Ma queste sono solo voci che girano noi non c’entriamo niente. Lo avrai sentito dire da qualcuno ma le cose sono molto diverse. Sono tue convinzioni o congetture senza fondamento.

Dici? Ne hanno parlato tutti i giornali e i telegiornali e io non ho l’abitudine di parlare a vanvera.

Ma noi stiamo aiutando le gente lì in Africa, che senso avrebbe mandare una nave per portarli via?

Bella domanda. Dovresti chiederlo ai capi della tua organizzazione, visto che la nave esiste e lotta insieme a voi…

A questo punto la ragazza, non potendo negare l’evidenza, si gioca il jolly:

Bè certo, può anche essere ma noi lì dobbiamo salvare vite umane, non possiamo mica lasciare annegare donne e bambini. Facciamo un’opera umanitaria, non possiamo mica stare a guardare mentre muoiono in mezzo al mare…

Ma non hai mai pensato che quella povera gente in mare ci finisce perché voi la attirate lì? Se non sapessero che c’è qualcuno che li va a raccogliere magari non si imbarcherebbero in massa.

Oltretutto siete oggettivamente complici dei trafficanti di uomini che prima li derubano e poi li mandano allo sbaraglio fregandosene della loro vita.

Più ne mandano più guadagnano; più ne raccogliete voi più ne mandano, più ne mandano più ne muoiono.

Noi complici?? Questo non è vero, l’organizzazione non è indagata casomai sono persone terze che con noi non c’entrano niente.

Ne deduco che la ragazza in realtà non era poi così ignara del problema.

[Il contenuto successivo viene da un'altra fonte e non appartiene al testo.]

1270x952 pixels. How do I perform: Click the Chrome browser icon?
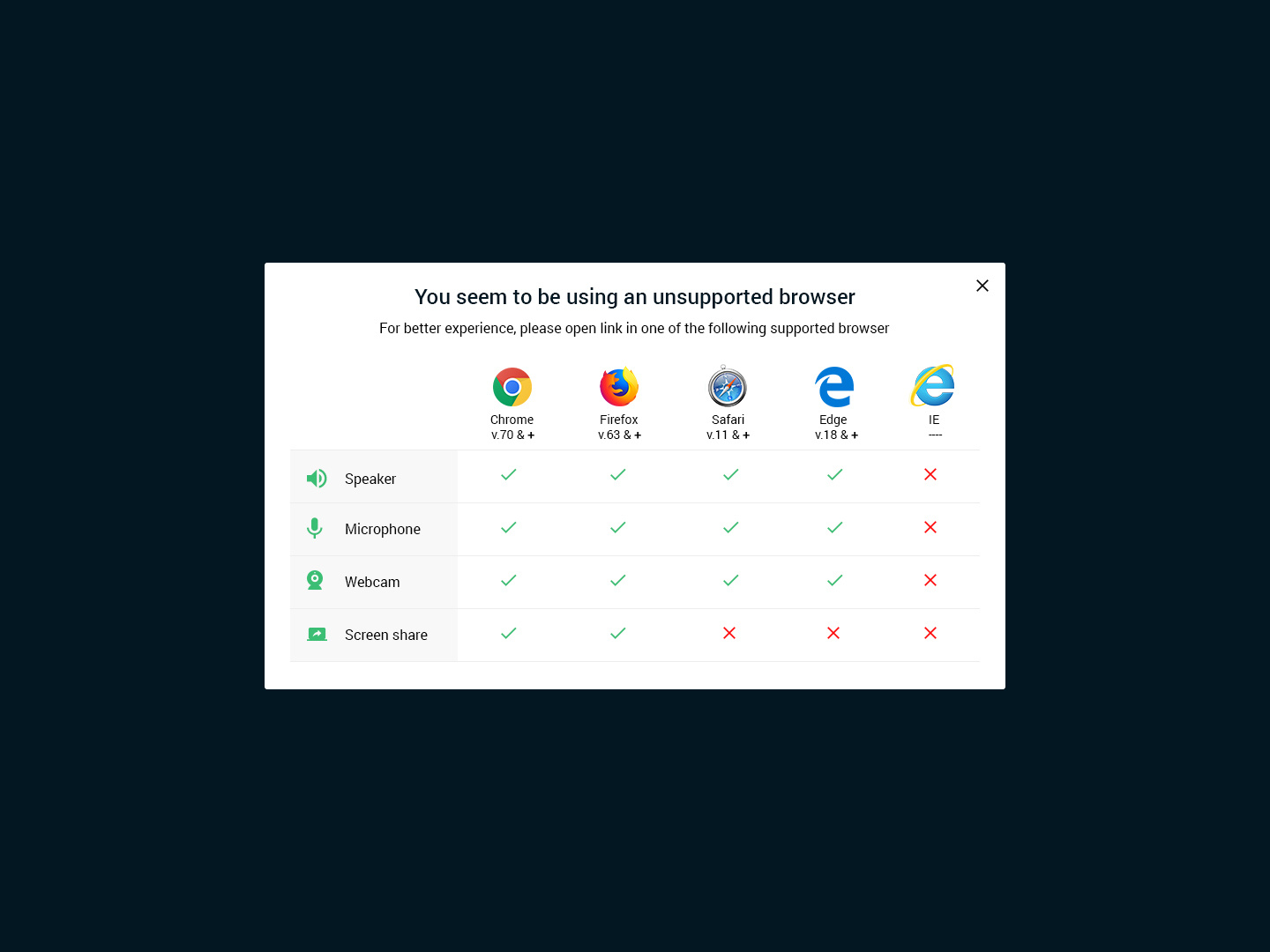click(512, 386)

Dovrei spiegarle che in Italia la responsabilità penale è personale, ma visti l’ora e il luogo una dissertazione di diritto penale non mi sembra una buona idea.

Ma quelle persone – mi limito a dire – lavorano per voi, le pagate voi magari con i soldi che state raccogliendo qui adesso.

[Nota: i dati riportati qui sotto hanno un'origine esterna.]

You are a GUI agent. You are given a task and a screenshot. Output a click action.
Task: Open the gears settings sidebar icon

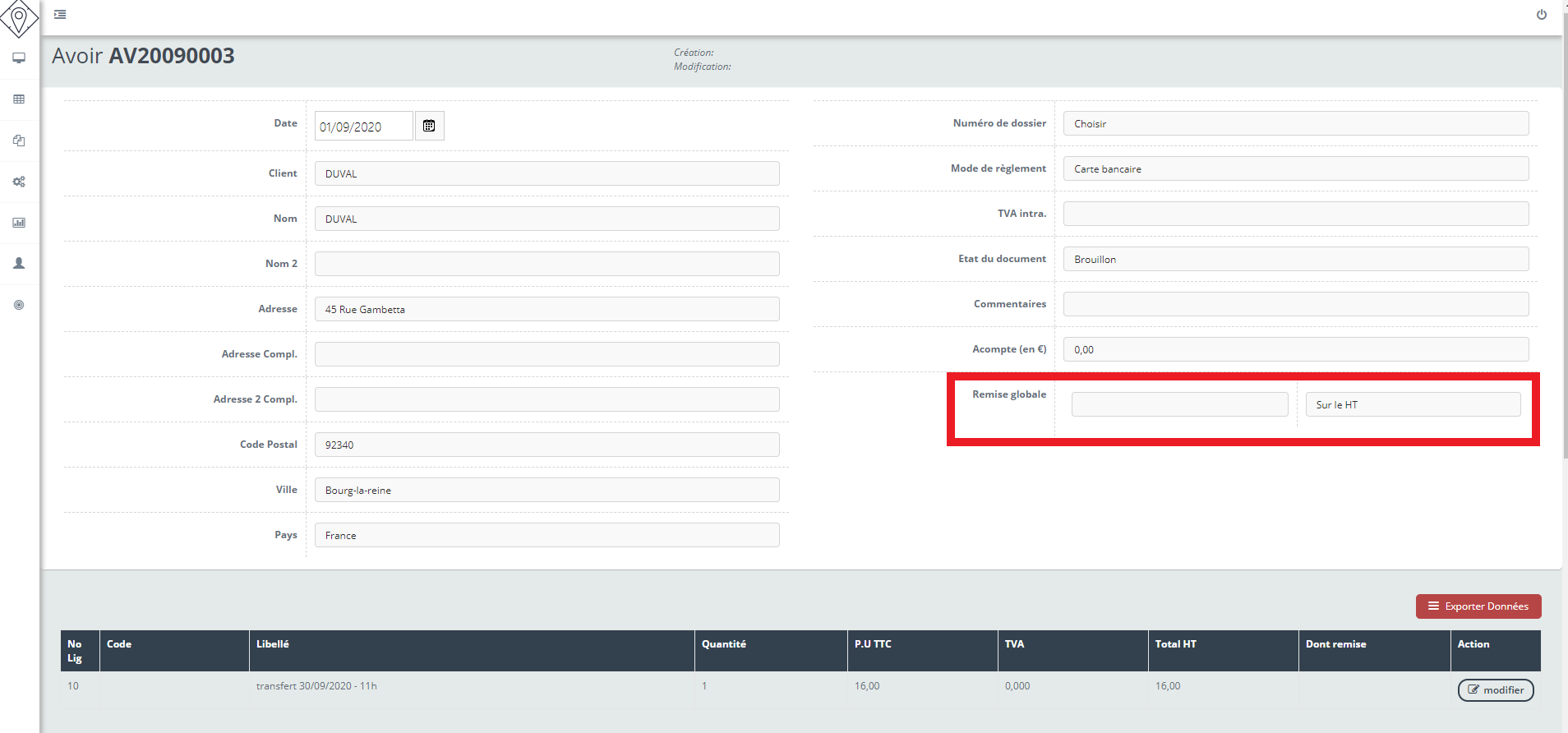click(19, 182)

Come fate a dire di non c’entrare niente?

Come ci è arrivata quella nave in Libia? Chi l’ha noleggiata?

La vostra ONG, al di là delle responsabilità penali dei singoli, è comunque coinvolta; non potete mica fare finta di non conoscere il capitano della nave (indagato) che lavora per voi…

Ma queste sono solo tue opinioni le cose non sono mica così…

La ragazza inizia a innervosirsi.

Be’ ci sono i filmati, passati in televisione, come quello visto in settembre, girato proprio sulla vostra nave: si vedeva un barcone azzurro stracarico di migranti guidato da due barche più piccole con a bordo gli scafisti che lo hanno portato proprio davanti alla Vos Hestia.

Poi, dopo avere indirizzato a bastonate i migranti sulla vostra nave si sono ripresi il barcone e se ne sono andati. Il tutto sotto gli occhi della vostra squadra di recupero che era a pochi metri di distanza. Nessuno dei vostri si è fatto problemi a collaborare con gli scafisti libici.

La ragazza si spazientisce definitivamente:

Senti, queste sono balle. Sono solo scuse per scaricarti la coscienza e non interessarti del problema. Se non vuoi darci i soldi per salvare vite umane peggio per te, sei tu che dimostri di essere egoista e disumano…

A questo punto mio istinto opterebbe per una bella sberla, ma fortunatamente i freni inibitori tengono.

Mio malgrado, però, devo avere assunto un’espressione poco rassicurante perché la ragazza, visibilmente intimorita, inizia ad indietreggiare verso il suo collega, sempre muto.

Senti bella, cosa ti fa pensare che sia disposto a sorbirmi lezioni di etica da una ragazzina sciocca che rappresenta un’organizzazione coinvolta in reati gravi ed in comportamenti ambigui e imbarazzanti? è la mia replica.

La ragazza preferisce non rispondere e si rivolge al ragazzo con gli occhiali farfugliando qualcosa che decido di non sentire: razzista o fascista o tutti e due poco importa.

Almeno si è tolta dal passaggio e posso finalmente dedicarmi alla ricerca dell’insalata.

Mentre esamino le date di scadenza non posso fare a meno di pensare allo scempio di cervelli che il buonismo politicamente corretto ha provocato.

Così giovani e già così rincretiniti dalla propaganda e dalle manipolazioni della subcultura dominante.

Se questi sono il futuro dell’Italia siamo a posto.